Contributed Session
Here are talks accepted for workshop contributed session. According to the
workshop schedule we also give our propositions for contributed session timetable:
- Amelie Gherbrand, "Increasing the expressive power of the Carnap first
order modal logic C" — Thursday, 2.15 p.m. (14.15);
- Juha Kontinen, "Logical characterization of the counting hierarchy" — Thursday, 2.45 p.m. (14.45)
- Paula Quinion & Konrad Zdanowski, "The intended Model of Arithmetic. An
argument from Tennenbaum's theorem" — Friday, 1.30 p.m. (13.30);
- Brian Semmes, "Jayne-Rogers Notes" — Friday, 2.15 p.m. (14.15);
- Łukasz Wojtyniak, "Equivalence of Restricted Henkin Quantifiers" — Friday, 1.00 p.m. (13.00).
Juha Kontinen, "Logical characterization of the counting hierarchy"
Abstract: The counting hierarchy CH is the analogue of the polynomial
hierarchy PH, the building block being probabilistic polynomial time PP
instead of NP. We show that the extension of first-order logic by
second-order majority quantifiers of all arities describes exactly the
problems in the counting hierarchy.
This result is based on definability results which show that using
the k-ary majority quantifier and first-order logic, the relativized k-ary
majority quantifier (for k>1) and the k-ary second-order existential
quantifier are uniformly expressible.
We also consider extending the characterization to general proportional
quantifiers Q_r saying "more than an r-fraction of relations". We show that
the result can be generalized if r is of the form s/2^m, where s,m are
positive integers, but for any other 0 < r < 1 the corresponding logic satisfies
the 0-1 law.
Brian Semmes, "Jayne-Rogers Notes"
Abstract: We review the Eraser and Backtrack Games
and use them to give a proof of the Jayne-Rogers theorem on the
Baire Space.
Łukasz Wojtyniak, "Equivalence of Restricted Henkin Quantifiers"

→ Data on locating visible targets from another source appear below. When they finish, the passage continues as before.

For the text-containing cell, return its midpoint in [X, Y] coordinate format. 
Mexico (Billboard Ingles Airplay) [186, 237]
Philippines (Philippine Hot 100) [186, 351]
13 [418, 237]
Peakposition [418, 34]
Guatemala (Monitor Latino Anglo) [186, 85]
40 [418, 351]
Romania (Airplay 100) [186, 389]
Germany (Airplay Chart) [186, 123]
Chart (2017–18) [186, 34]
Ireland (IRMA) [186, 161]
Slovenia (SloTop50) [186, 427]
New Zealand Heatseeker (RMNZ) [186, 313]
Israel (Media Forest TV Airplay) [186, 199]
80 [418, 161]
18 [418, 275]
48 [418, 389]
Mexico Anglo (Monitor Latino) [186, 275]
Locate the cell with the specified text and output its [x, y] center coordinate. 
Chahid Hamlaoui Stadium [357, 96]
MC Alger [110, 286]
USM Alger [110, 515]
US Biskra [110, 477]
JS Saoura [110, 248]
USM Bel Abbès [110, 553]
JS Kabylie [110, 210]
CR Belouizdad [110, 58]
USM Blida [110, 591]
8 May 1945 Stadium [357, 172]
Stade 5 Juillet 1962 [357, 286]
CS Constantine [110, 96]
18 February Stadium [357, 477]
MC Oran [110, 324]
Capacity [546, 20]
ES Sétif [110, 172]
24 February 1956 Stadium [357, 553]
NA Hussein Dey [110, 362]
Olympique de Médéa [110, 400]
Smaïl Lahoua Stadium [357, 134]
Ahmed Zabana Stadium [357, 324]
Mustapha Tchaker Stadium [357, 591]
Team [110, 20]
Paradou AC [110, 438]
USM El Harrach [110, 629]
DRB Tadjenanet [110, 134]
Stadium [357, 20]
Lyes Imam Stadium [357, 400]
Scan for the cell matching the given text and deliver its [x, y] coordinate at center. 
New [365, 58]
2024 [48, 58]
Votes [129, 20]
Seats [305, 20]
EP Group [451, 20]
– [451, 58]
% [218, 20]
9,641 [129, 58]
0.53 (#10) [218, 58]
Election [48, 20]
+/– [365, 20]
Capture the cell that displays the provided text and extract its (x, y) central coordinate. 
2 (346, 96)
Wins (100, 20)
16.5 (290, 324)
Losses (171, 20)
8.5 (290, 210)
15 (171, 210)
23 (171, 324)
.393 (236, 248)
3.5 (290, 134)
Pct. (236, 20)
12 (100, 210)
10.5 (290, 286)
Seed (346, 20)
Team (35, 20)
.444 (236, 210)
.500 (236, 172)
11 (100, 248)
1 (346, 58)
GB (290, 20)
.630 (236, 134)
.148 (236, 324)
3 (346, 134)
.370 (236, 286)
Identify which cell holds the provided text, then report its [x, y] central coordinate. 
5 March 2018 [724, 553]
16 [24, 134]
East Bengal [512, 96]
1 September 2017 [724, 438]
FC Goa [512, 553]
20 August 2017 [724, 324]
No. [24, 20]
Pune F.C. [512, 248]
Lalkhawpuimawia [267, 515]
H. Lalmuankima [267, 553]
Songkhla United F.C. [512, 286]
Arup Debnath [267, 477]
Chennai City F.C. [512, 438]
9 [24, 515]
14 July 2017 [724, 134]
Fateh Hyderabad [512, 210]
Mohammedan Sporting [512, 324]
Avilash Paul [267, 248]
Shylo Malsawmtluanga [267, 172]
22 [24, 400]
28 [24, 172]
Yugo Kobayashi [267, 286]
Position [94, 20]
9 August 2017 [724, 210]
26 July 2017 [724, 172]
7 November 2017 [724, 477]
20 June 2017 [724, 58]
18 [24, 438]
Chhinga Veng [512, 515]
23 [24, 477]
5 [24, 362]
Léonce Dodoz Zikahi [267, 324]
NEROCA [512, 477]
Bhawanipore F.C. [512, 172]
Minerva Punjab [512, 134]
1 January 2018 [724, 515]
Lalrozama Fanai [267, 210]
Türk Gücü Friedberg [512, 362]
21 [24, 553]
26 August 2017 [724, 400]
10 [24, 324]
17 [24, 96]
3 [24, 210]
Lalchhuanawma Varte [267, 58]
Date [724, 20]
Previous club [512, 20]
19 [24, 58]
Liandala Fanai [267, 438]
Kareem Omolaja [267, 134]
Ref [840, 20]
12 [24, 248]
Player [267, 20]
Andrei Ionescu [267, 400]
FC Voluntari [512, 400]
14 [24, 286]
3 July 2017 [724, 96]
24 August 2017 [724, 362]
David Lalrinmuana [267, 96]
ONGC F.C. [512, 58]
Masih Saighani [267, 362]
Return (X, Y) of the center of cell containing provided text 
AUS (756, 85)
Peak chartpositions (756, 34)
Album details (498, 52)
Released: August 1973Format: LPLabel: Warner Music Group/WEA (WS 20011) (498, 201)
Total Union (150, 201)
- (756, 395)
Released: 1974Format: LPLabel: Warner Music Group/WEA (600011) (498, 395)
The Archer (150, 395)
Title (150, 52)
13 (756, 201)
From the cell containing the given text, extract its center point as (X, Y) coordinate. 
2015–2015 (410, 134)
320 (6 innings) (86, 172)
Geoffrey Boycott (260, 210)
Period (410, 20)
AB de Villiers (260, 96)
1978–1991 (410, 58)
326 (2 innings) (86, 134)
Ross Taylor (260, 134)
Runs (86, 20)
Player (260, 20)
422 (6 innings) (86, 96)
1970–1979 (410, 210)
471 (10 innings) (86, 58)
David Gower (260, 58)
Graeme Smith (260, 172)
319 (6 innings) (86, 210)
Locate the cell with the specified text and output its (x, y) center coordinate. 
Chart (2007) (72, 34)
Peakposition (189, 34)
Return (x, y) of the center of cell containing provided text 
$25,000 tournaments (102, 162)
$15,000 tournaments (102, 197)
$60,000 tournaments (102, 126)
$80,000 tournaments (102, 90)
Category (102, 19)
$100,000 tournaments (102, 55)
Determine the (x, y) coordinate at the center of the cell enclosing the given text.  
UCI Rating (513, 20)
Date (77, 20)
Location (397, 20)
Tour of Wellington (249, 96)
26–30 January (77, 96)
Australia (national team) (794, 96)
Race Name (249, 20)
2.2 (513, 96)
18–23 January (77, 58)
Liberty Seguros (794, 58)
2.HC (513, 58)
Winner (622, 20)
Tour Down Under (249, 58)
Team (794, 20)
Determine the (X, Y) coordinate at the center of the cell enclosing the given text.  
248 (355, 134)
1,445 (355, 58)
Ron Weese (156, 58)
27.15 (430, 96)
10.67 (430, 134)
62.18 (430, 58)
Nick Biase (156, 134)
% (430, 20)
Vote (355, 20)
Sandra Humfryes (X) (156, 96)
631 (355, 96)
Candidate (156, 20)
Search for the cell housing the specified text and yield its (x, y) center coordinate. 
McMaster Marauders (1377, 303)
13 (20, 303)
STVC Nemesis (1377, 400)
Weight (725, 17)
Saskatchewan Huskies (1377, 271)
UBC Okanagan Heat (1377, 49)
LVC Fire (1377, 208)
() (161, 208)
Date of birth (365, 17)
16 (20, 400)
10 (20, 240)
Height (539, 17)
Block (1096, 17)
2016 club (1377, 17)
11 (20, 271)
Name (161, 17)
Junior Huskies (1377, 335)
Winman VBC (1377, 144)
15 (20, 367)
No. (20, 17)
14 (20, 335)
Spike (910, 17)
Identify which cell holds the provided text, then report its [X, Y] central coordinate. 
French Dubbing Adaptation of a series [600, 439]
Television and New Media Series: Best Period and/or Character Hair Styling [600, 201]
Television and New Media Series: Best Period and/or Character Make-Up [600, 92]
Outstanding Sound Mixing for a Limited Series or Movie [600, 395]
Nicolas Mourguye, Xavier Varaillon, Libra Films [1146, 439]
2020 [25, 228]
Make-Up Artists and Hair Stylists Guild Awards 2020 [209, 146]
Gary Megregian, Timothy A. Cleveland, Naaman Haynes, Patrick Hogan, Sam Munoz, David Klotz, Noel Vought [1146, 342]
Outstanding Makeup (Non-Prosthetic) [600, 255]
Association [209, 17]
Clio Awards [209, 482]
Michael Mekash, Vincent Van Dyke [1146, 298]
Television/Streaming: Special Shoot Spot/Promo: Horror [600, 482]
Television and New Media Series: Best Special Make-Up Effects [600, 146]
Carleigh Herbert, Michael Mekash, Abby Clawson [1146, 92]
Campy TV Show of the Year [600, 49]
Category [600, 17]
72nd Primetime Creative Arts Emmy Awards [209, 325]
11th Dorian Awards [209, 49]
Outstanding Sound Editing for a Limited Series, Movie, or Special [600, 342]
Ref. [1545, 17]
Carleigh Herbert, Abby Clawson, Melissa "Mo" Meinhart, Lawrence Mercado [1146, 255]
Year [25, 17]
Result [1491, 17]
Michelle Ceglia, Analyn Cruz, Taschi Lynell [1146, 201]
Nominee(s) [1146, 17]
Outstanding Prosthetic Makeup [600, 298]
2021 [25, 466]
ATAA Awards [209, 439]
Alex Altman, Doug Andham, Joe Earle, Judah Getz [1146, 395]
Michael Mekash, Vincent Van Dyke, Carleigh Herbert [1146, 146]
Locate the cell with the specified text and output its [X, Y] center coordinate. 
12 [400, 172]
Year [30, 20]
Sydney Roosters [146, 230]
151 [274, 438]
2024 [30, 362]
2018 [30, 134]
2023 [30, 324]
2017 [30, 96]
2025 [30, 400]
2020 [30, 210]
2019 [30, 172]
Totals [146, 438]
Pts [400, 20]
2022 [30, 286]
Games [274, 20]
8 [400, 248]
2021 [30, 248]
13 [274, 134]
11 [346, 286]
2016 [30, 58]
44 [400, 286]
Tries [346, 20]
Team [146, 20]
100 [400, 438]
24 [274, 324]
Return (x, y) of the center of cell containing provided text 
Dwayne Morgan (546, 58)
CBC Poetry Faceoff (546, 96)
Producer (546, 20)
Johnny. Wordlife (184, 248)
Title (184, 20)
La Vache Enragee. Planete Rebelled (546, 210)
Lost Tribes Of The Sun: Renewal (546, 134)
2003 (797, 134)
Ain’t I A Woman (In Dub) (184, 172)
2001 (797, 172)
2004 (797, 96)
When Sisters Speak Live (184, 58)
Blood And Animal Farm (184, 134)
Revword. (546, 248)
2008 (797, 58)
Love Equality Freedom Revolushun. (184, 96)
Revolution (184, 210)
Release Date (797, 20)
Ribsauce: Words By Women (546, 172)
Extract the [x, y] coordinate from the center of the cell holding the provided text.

Abstract: Blass and Gurevich consider Henkin quantifiers to obtain results concerning computational complexity problems. For this purpose, they define restricted Henkin quantifiers with Boolean existential variables. Sandu considers Henkin quantifiers in terms of their expressive power. For this purpose, he defines Henkin quantifiers with partially ordered connectives. It is so-called “logical folklore” that these restricted Henkin quantifiers are equivalent. I show a proof of this fact.